[DATA UNDER STUDY Boundary: Start]
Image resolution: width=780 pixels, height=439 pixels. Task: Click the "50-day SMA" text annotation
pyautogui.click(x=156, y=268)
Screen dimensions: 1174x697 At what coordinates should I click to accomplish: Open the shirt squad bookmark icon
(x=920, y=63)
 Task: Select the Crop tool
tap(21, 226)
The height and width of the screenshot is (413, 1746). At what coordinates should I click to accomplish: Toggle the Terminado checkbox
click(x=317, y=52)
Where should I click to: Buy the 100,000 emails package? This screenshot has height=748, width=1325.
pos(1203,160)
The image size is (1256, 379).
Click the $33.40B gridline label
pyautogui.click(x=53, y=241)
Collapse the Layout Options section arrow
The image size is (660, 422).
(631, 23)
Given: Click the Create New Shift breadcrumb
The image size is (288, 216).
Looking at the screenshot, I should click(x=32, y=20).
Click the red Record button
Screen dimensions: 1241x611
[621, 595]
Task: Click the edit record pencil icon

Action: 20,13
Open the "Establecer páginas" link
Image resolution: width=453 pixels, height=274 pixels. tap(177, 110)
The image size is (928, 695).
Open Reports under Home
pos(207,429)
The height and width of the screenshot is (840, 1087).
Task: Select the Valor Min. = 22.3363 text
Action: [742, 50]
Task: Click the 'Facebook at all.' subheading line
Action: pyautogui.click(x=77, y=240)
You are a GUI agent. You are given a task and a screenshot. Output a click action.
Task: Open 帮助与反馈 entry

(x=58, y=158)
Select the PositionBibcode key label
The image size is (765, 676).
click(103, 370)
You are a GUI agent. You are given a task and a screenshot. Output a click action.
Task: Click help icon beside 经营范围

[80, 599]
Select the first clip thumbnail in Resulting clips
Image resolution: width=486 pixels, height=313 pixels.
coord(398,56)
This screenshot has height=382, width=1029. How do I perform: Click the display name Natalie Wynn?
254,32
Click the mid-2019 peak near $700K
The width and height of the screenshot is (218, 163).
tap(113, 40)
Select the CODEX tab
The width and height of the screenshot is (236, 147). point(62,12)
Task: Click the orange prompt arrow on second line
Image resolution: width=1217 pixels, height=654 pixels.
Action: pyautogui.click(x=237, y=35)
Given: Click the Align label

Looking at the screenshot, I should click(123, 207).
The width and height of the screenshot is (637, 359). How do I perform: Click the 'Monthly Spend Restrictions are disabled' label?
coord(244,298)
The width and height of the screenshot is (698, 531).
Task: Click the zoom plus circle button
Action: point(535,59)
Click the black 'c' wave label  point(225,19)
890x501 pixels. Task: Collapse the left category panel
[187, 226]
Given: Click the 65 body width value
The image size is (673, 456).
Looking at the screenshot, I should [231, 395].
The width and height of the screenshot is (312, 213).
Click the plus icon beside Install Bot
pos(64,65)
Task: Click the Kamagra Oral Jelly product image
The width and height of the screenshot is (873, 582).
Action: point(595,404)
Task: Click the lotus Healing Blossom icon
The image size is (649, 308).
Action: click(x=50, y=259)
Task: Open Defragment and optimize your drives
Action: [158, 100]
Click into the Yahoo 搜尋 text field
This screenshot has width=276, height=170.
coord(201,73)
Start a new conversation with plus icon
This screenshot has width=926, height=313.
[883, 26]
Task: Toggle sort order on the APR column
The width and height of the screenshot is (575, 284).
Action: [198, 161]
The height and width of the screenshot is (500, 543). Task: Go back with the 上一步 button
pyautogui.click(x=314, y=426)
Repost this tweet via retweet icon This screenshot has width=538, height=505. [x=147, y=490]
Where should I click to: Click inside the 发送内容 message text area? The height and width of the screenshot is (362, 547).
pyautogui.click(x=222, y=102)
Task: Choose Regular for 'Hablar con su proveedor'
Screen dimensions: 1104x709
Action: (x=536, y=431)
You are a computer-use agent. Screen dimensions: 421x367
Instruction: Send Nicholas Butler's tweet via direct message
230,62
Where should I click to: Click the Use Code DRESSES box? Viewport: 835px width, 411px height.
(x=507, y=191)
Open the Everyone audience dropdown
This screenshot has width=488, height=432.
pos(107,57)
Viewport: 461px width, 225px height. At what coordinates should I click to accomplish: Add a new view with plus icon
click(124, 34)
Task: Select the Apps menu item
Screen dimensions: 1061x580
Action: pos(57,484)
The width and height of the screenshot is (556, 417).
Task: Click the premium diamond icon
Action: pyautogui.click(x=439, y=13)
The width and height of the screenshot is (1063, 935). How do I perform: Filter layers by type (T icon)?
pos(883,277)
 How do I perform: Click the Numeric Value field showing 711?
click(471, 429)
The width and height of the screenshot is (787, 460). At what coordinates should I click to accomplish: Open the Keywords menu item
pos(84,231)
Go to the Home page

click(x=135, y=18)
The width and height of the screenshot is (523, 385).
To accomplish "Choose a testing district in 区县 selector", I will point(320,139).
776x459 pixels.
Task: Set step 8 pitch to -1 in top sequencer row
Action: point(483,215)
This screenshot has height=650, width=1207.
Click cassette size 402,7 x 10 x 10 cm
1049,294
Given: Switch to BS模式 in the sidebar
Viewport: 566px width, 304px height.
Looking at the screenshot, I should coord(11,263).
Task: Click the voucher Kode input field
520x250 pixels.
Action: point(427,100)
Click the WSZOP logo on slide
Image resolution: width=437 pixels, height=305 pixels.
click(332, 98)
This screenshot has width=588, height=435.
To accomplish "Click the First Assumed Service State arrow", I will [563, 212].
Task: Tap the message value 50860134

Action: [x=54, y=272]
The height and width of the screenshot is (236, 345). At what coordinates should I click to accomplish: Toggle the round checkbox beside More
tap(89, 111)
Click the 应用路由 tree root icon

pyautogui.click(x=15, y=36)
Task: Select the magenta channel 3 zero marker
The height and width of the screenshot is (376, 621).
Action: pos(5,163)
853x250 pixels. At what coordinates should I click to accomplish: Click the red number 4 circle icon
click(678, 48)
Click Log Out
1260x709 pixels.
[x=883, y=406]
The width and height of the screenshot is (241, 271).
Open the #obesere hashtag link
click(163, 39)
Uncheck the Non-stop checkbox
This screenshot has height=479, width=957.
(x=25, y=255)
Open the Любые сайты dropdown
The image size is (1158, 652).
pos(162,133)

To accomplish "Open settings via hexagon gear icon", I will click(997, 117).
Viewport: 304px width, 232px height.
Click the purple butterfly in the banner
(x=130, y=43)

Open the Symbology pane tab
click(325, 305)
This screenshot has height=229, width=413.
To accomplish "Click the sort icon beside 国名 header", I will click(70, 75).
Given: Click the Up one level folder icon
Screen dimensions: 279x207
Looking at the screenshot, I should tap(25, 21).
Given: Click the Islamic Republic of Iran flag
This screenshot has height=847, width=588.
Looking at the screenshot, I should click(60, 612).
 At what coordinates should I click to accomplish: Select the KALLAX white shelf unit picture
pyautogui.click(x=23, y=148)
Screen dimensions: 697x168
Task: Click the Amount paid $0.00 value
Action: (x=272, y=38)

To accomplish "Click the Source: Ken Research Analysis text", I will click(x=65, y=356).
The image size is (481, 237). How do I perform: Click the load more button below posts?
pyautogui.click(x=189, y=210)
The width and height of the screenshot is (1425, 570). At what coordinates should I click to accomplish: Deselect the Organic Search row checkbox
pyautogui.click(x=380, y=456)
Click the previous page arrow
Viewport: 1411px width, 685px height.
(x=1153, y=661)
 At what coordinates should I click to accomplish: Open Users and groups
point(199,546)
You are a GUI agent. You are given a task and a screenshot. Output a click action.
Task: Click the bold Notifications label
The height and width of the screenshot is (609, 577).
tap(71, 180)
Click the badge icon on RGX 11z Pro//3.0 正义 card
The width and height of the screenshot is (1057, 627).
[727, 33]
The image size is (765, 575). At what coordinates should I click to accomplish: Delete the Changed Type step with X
[DATA UNDER STUDY Boundary: End]
Output every line from the records, exactly as written.

Image resolution: width=780 pixels, height=439 pixels. Task: Click the "50-day SMA" text annotation
pyautogui.click(x=156, y=268)
Screen dimensions: 1174x697 At what coordinates should I click to accomplish: Open the shirt squad bookmark icon
(x=920, y=63)
 Task: Select the Crop tool
tap(21, 226)
The height and width of the screenshot is (413, 1746). At what coordinates should I click to accomplish: Toggle the Terminado checkbox
click(x=317, y=52)
Where should I click to: Buy the 100,000 emails package? This screenshot has height=748, width=1325.
pos(1203,160)
The image size is (1256, 379).
Click the $33.40B gridline label
pyautogui.click(x=53, y=241)
Collapse the Layout Options section arrow
The image size is (660, 422).
(631, 23)
Given: Click the Create New Shift breadcrumb
The image size is (288, 216).
Looking at the screenshot, I should click(x=32, y=20).
Click the red Record button
Screen dimensions: 1241x611
[621, 595]
Task: Click the edit record pencil icon

Action: 20,13
Open the "Establecer páginas" link
Image resolution: width=453 pixels, height=274 pixels. tap(177, 110)
The image size is (928, 695).
Open Reports under Home
pos(207,429)
The height and width of the screenshot is (840, 1087).
Task: Select the Valor Min. = 22.3363 text
Action: [742, 50]
Task: Click the 'Facebook at all.' subheading line
Action: pyautogui.click(x=77, y=240)
You are a GUI agent. You are given a task and a screenshot. Output a click action.
Task: Open 帮助与反馈 entry

(x=58, y=158)
Select the PositionBibcode key label
The image size is (765, 676).
click(103, 370)
You are a GUI agent. You are given a task and a screenshot. Output a click action.
Task: Click help icon beside 经营范围

[80, 599]
Select the first clip thumbnail in Resulting clips
Image resolution: width=486 pixels, height=313 pixels.
coord(398,56)
This screenshot has height=382, width=1029. How do I perform: Click the display name Natalie Wynn?
254,32
Click the mid-2019 peak near $700K
The width and height of the screenshot is (218, 163).
tap(113, 40)
Select the CODEX tab
The width and height of the screenshot is (236, 147). point(62,12)
Task: Click the orange prompt arrow on second line
Image resolution: width=1217 pixels, height=654 pixels.
Action: pyautogui.click(x=237, y=35)
Given: Click the Align label

Looking at the screenshot, I should click(123, 207).
The width and height of the screenshot is (637, 359). How do I perform: Click the 'Monthly Spend Restrictions are disabled' label?
coord(244,298)
The width and height of the screenshot is (698, 531).
Task: Click the zoom plus circle button
Action: point(535,59)
Click the black 'c' wave label  point(225,19)
890x501 pixels. Task: Collapse the left category panel
[187, 226]
Given: Click the 65 body width value
The image size is (673, 456).
Looking at the screenshot, I should [231, 395].
The width and height of the screenshot is (312, 213).
Click the plus icon beside Install Bot
pos(64,65)
Task: Click the Kamagra Oral Jelly product image
The width and height of the screenshot is (873, 582).
Action: point(595,404)
Task: Click the lotus Healing Blossom icon
The image size is (649, 308).
Action: click(x=50, y=259)
Task: Open Defragment and optimize your drives
Action: [158, 100]
Click into the Yahoo 搜尋 text field
This screenshot has width=276, height=170.
coord(201,73)
Start a new conversation with plus icon
This screenshot has width=926, height=313.
[883, 26]
Task: Toggle sort order on the APR column
The width and height of the screenshot is (575, 284).
Action: [198, 161]
The height and width of the screenshot is (500, 543). Task: Go back with the 上一步 button
pyautogui.click(x=314, y=426)
Repost this tweet via retweet icon This screenshot has width=538, height=505. [x=147, y=490]
Where should I click to: Click inside the 发送内容 message text area? The height and width of the screenshot is (362, 547).
pyautogui.click(x=222, y=102)
Task: Choose Regular for 'Hablar con su proveedor'
Screen dimensions: 1104x709
Action: (x=536, y=431)
You are a computer-use agent. Screen dimensions: 421x367
Instruction: Send Nicholas Butler's tweet via direct message
230,62
Where should I click to: Click the Use Code DRESSES box? Viewport: 835px width, 411px height.
(x=507, y=191)
Open the Everyone audience dropdown
This screenshot has width=488, height=432.
pos(107,57)
Viewport: 461px width, 225px height. At what coordinates should I click to accomplish: Add a new view with plus icon
click(124, 34)
Task: Select the Apps menu item
Screen dimensions: 1061x580
Action: pos(57,484)
The width and height of the screenshot is (556, 417).
Task: Click the premium diamond icon
Action: pyautogui.click(x=439, y=13)
The width and height of the screenshot is (1063, 935). How do I perform: Filter layers by type (T icon)?
pos(883,277)
 How do I perform: Click the Numeric Value field showing 711?
click(471, 429)
The width and height of the screenshot is (787, 460). At what coordinates should I click to accomplish: Open the Keywords menu item
pos(84,231)
Go to the Home page

click(x=135, y=18)
The width and height of the screenshot is (523, 385).
To accomplish "Choose a testing district in 区县 selector", I will point(320,139).
776x459 pixels.
Task: Set step 8 pitch to -1 in top sequencer row
Action: point(483,215)
This screenshot has height=650, width=1207.
Click cassette size 402,7 x 10 x 10 cm
1049,294
Given: Switch to BS模式 in the sidebar
Viewport: 566px width, 304px height.
Looking at the screenshot, I should coord(11,263).
Task: Click the voucher Kode input field
520x250 pixels.
Action: point(427,100)
Click the WSZOP logo on slide
Image resolution: width=437 pixels, height=305 pixels.
click(332, 98)
This screenshot has width=588, height=435.
To accomplish "Click the First Assumed Service State arrow", I will [563, 212].
Task: Tap the message value 50860134

Action: [x=54, y=272]
The height and width of the screenshot is (236, 345). At what coordinates should I click to accomplish: Toggle the round checkbox beside More
tap(89, 111)
Click the 应用路由 tree root icon

pyautogui.click(x=15, y=36)
Task: Select the magenta channel 3 zero marker
The height and width of the screenshot is (376, 621).
Action: pos(5,163)
853x250 pixels. At what coordinates should I click to accomplish: Click the red number 4 circle icon
click(678, 48)
Click Log Out
1260x709 pixels.
[x=883, y=406]
The width and height of the screenshot is (241, 271).
Open the #obesere hashtag link
click(163, 39)
Uncheck the Non-stop checkbox
This screenshot has height=479, width=957.
(x=25, y=255)
Open the Любые сайты dropdown
The image size is (1158, 652).
pos(162,133)

To accomplish "Open settings via hexagon gear icon", I will click(997, 117).
Viewport: 304px width, 232px height.
Click the purple butterfly in the banner
(x=130, y=43)

Open the Symbology pane tab
click(325, 305)
This screenshot has height=229, width=413.
To accomplish "Click the sort icon beside 国名 header", I will click(70, 75).
Given: Click the Up one level folder icon
Screen dimensions: 279x207
Looking at the screenshot, I should tap(25, 21).
Given: Click the Islamic Republic of Iran flag
This screenshot has height=847, width=588.
Looking at the screenshot, I should click(60, 612).
 At what coordinates should I click to accomplish: Select the KALLAX white shelf unit picture
pyautogui.click(x=23, y=148)
Screen dimensions: 697x168
Task: Click the Amount paid $0.00 value
Action: (x=272, y=38)

To accomplish "Click the Source: Ken Research Analysis text", I will click(x=65, y=356).
The image size is (481, 237). How do I perform: Click the load more button below posts?
pyautogui.click(x=189, y=210)
The width and height of the screenshot is (1425, 570). At what coordinates should I click to accomplish: Deselect the Organic Search row checkbox
pyautogui.click(x=380, y=456)
Click the previous page arrow
Viewport: 1411px width, 685px height.
(x=1153, y=661)
 At what coordinates should I click to accomplish: Open Users and groups
point(199,546)
You are a GUI agent. You are given a task and a screenshot. Output a click action.
Task: Click the bold Notifications label
The height and width of the screenshot is (609, 577).
tap(71, 180)
Click the badge icon on RGX 11z Pro//3.0 正义 card
The width and height of the screenshot is (1057, 627).
[727, 33]
The image size is (765, 575). At what coordinates should I click to accomplish: Delete the Changed Type step with X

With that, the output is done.